Exercise requirements – In the records that follow, swap "bookmark" for "shortcut" and write out every line again with nothing else changed.
● ● ●
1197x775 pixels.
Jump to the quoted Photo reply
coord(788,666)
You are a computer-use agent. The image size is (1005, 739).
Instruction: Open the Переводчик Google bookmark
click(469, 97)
● ● ●
Exercise response –
1197x775 pixels.
Jump to the quoted Photo reply
coord(788,666)
You are a computer-use agent. The image size is (1005, 739).
Instruction: Open the Переводчик Google shortcut
click(469, 97)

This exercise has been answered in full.